The Texas Rangers, the team for which Robinson was general manager from 1976 to 1982, said he died Monday night at his ranch in Bastrop, Texas.
Robinson was the last surviving player of the 1948 World Series champions, the Cleveland Indians. The championship was one of the first baseman’s 13 seasons in the big leagues, in which he played for seven of the eight active American League teams in his career and was four times All-Star.

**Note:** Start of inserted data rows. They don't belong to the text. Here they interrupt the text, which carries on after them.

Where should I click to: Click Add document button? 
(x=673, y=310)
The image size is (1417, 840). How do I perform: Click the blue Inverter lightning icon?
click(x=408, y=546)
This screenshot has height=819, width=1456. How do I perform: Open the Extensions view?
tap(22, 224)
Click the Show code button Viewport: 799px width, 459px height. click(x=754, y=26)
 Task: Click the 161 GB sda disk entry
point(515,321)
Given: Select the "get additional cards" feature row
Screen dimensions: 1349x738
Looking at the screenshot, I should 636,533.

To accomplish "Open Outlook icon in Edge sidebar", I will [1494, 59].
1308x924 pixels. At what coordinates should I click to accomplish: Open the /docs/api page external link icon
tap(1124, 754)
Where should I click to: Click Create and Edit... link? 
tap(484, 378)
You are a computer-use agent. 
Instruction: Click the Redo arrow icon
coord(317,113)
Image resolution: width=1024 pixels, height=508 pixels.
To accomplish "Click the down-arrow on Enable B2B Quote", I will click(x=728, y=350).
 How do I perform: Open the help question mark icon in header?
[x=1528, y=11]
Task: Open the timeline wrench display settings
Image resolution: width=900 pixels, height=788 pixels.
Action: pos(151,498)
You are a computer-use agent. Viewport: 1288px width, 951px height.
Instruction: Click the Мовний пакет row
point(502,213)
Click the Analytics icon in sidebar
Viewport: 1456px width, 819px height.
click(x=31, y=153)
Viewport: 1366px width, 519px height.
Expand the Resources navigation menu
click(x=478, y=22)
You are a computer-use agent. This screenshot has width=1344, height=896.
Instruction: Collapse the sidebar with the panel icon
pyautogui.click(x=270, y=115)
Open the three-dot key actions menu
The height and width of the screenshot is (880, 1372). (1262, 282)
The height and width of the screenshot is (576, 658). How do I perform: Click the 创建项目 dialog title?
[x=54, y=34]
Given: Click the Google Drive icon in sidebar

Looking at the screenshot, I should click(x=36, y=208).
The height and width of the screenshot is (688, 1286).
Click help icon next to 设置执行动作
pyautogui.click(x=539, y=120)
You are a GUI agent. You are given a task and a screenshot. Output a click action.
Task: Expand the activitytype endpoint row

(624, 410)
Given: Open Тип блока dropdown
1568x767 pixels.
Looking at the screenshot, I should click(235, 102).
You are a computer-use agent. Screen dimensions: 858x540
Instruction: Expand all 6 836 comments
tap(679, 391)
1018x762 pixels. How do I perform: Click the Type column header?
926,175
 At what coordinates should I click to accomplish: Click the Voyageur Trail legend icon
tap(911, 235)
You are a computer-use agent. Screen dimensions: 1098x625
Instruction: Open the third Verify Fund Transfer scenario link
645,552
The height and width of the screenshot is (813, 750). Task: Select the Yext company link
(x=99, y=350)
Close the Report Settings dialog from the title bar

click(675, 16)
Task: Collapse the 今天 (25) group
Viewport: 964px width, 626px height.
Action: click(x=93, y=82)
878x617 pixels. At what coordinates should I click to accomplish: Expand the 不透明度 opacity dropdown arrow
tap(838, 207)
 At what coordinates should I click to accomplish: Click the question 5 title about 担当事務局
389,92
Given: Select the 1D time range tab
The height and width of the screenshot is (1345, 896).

After finishing playing, Robinson coached for Baltimore before moving on to player development and scouting for the Orioles and several other teams. He was general manager of the Atlanta Braves from 1972 to 1976 and then played that role with the Rangers. He worked as a scout and consultant for former New York Yankees owner George Steinbrenner in the early 1980s, and his final year in baseball was as a scout for the Boston Red Sox in 2004.
Robinson made his major league debut with Cleveland at the age of 21 in 1942, then served in the military during World War II before returning to the Indians from 1946 to 1948. He also played for the Indians. Washington Senators (1949-1950), Chicago White Sox (1950-1952), Philadelphia Athletics (1953), New York Yankees (1954-1956), Detroit Tigers (1957) and Baltimore (1957). The only AL team in this period that he did not play for was Boston.
He’s hit .268 with 172 homers and 723 RBIs in 1,315 career games. He had three consecutive 100 RBI seasons, with at least 22 homers in each of them, for the White Sox in 1951-52 and the A in 1953.
“The Texas Rangers are incredibly saddened by the passing of legendary Eddie Robinson, who spent nearly 70 years in professional baseball as a star player and respected executive,” the team said in a statement. “For Eddie Robinson it was truly a life well lived.”
The Rangers helped Robinson celebrate his 100th birthday last December and said he made a final spring training visit to Arizona last February. The Texas native was a regular visitor to Rangers home games in his later years.
Robinson is survived by his second wife, Bette, and four sons, Robby, Marc, Paul and Drew.